Storage and Handling of Confidential and Regulated Data

 

Data Handling Principles

Information plays an extraordinary role in the College's educational, research, operational, and community outreach missions.  Every department, faculty, student, and staff member may have some degree of access to regulated, sensitive or confidential information.  As such, each person and office is expected to follow these principles for handling confidential data:

  • Be conscious and selective of the data you are collecting and retrieving.  When pulling reports from data sources, only select the data that is needed, do not just select all.
      
  • Keep the number of files that you store that contain sensitive data to a minimum.
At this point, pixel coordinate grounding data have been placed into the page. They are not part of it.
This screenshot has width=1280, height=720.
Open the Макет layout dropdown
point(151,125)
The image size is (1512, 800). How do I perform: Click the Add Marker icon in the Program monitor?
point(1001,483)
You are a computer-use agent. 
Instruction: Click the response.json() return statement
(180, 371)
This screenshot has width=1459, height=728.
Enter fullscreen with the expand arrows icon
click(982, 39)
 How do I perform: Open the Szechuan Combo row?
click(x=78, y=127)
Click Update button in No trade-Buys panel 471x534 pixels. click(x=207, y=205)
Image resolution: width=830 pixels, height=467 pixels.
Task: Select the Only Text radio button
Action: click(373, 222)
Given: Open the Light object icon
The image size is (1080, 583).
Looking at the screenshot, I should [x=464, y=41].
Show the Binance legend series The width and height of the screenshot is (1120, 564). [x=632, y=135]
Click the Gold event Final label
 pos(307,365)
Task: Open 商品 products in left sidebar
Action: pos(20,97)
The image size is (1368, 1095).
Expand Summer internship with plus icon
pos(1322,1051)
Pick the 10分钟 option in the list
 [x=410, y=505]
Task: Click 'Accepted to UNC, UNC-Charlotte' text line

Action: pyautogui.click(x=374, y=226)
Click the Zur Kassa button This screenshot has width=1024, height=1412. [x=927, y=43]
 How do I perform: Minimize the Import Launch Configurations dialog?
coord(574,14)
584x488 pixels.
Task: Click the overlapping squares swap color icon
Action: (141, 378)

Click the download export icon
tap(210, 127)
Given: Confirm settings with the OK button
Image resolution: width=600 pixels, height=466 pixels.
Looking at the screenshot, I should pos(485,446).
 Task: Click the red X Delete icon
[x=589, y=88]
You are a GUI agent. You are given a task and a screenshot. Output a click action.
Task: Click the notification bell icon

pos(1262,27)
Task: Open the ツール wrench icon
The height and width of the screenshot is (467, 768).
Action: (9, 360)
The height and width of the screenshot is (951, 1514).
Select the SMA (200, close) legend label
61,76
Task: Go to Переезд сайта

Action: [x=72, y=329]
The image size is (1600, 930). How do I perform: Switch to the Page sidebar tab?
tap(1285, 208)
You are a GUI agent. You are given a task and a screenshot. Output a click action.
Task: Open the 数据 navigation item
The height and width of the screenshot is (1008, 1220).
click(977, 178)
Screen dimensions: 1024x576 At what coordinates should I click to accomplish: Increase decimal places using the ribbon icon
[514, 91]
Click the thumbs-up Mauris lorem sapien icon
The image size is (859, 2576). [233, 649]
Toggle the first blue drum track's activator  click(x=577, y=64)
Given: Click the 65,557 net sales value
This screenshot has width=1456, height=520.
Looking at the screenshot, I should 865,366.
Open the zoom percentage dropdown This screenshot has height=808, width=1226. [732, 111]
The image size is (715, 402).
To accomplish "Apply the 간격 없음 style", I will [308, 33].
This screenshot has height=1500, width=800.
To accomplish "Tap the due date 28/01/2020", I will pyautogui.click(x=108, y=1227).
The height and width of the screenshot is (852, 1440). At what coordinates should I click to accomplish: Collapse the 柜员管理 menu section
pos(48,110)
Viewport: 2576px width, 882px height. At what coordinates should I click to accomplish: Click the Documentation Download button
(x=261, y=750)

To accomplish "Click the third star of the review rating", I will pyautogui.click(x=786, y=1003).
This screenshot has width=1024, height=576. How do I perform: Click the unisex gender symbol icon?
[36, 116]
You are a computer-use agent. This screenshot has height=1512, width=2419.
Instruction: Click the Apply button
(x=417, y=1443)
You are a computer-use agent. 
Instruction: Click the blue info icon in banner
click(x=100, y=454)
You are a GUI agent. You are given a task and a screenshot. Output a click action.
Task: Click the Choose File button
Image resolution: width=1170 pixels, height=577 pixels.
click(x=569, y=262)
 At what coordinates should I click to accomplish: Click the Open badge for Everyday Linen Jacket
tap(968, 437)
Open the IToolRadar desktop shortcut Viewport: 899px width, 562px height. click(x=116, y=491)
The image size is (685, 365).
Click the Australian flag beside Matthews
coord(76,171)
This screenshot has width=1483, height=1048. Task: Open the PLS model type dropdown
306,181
Try not to store copies of data that can easily be retrieved from a database or other mechanisms.  
     
  • Safeguard information that is in your control.  Because of risk of loss or theft, sensitive data should not be stored on laptops, flash drives, or mobile devices unless properly encrypted. 
     
  • Collect the least amount of data as necessary and store for the least amount of time necessary.  Properly delete digital files by emptying the recycle bin on your computer and the Deleted Items folder in your mail client.  Paper records should be shredded or deposited in a confidential paper repository. 
     
  • Be specific when applying permissions on files, folders and SharePoint sites. Grant access only to those individuals that need access. 
     
  • Avoid using email to transfer and collect sensitive or confidential data.  Store reports, documents and spreadsheets on file shares or SharePoint sites and grant access via permissions.
     
  • Do not redisitribute confidential documents or information to those who are not authorized to view them.

 

Special Data Types

State and Federal laws mandate that confidential data be handled properly to prevent accidental disclosure.  This means that certain types of information (such as SSN, Driver License or Bank Account/Credit Card numbers) should never be stored on computers or sent over email.  

Other types of data may not be explicitly covered by law, but if the information was accidentally disclosed it would be detrimental to the reputation of the College or to the well being of the individual or community.

Review the charts below for the required handling procedures for a given data type. 

Government Issued Identification Numbers View PDF
Credit Card Data View PDF
State of Colorado - Personally Identifiable Information View PDF
Personal Health Information View PDF
FERPA - Personally Identifiable Information View PDF
Personally Identifiable Demographic Data View PDF
Confidential College Business View PDF
Human Subjects Research Data View PDF
FERPA - Educational Records View PDF

 

RETENTION AND DISPOSAL OF DATA:

It is important to follow the proper procedures when retaining or disposing data is required.  Policies concerning retention and disposal of College data are kept by the Center for Southwest Studies Archive Library.